Data-driven approaches [1] have had considerable success in semantic segmentation and instance segmentation in recent years with the rapid growth of deep learning, mostly using large-scale labeled datasets for model training. DeepLab v1 [2] combined a deep convolutional neural network and a probabilistic graph model to create an end-to-end network model in 2014, but its low spatial resolution and high storage space requirement prevented it from being widely adopted. Deep learning theory was first applied to segmentation tasks in that year. In order to increase the model optimization capability, the DeepLab v2 [3] void pyramid was proposed. However, this resulted in a decrease in the ability to process image detail blurring. In the same year, the DeepLab v3 [4] improved pyramid structure was proposed. However, this utilized a 1x1 small convolutional kernel, and the output result was poor. In the following year, the DeepLab v3+ [5] encoder–decoder structure was proposed. However, as deep learning technology advanced, some later researchers presented other models for segmentation tasks by fusing deep learning with the traditional king technique. A model that considers the target and background regions, as well as the size of the active contour boundary of the learning process, was proposed by Chen et al. [6] in combination with deep learning. Jie et al. [7] developed an automatic contour refinement (ACR) process to quickly correct incorrect automatic contour segmentation. Although the image segmentation technology based on deep learning has achieved good segmentation results, due to the large amount of data required in the network training process, the results for pixel-level image quality are poor.
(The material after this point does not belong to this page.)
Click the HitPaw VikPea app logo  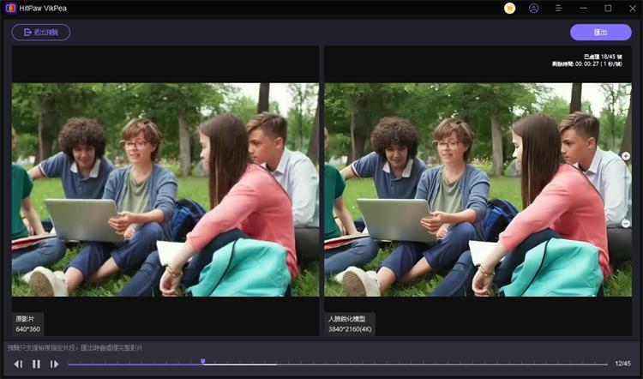coord(10,9)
Traditional methods [8,9,10,11,12,13,14,15,16] do not require the use of labeled datasets for the initial training of the model, in contrast to deep learning. Traditional techniques work better for the analysis above than deep-learning-based techniques for segmenting images with few labels. Because they can easily extract complex topologies, level-set-based segmentation algorithms [11,12,13,14,15,16] are among the most popular classical methods employed in the field of image segmentation. In order to process the evolution curve and obtain the segmentation results by minimizing the energy generalization, level-set-based approaches for image segmentation typically use edge-based active contour models [11,12,13,14] and region-based active contour models [15,16] that are separated into two groups.

The edge-based active contour model in the level set approach mainly uses the structural information of the image to control the evolution of the curve and detects the boundary of different regions to accurately locate the edge position. However, its disadvantages are also more significant, especially since the detection of weak edges is poor and it is more dependent on the position of the initial curve. In 1988, Kass et al. first proposed the active contour model, called the snake model [17], which has the advantage of being able to obtain closed target boundaries. However, because the model only refers to the edge information of the image, it has the problem of not converging correctly to the edge of the target region. Since this model only refers to the edge information, it has problems such as not converging correctly to the depressed part of the target region edge. To address the above problems, Caselles et al. [18] proposed the geodesic active contour (GAC) model, which uses the image gradient information to construct an edge stop function so that the evolution curve finally stops at the target boundary to achieve the segmentation process. Since this model only uses the image gradient information, it cannot obtain good segmentation results for noisy images, low-contrast images, and weak-edged images.

The active-region-based contour model in the level set approach mainly uses the region information in the image to evolve the curve and can segment the internal boundaries as well as the weaker edges better. For example, the CV model [19] mainly assumes that the grayscale within the foreground and background regions is always constant, and it has the disadvantage that it does not apply to images with an uneven grayscale. To address these problems, Li et al. [20] proposed the region-scalable fitting (RSF) model by using local image information, approximating the grayscale on both sides of the contour with two fitting functions, and deriving the curve evolution equation for energy minimization using the regularized variational level set formulation. This model can segment grayscale inhomogeneous images with high accuracy. Zhang et al. [21] proposed a local image fitting (LIF) energy function model based on minimizing the difference between the fitted image and the original image to improve the segmentation efficiency of the algorithm. Ho Sub Lee et al. [22] used the texture information of the image and proposed an image segmentation method based on a spatial color histogram; the proposed method has a fast computing speed and good segmentation quality.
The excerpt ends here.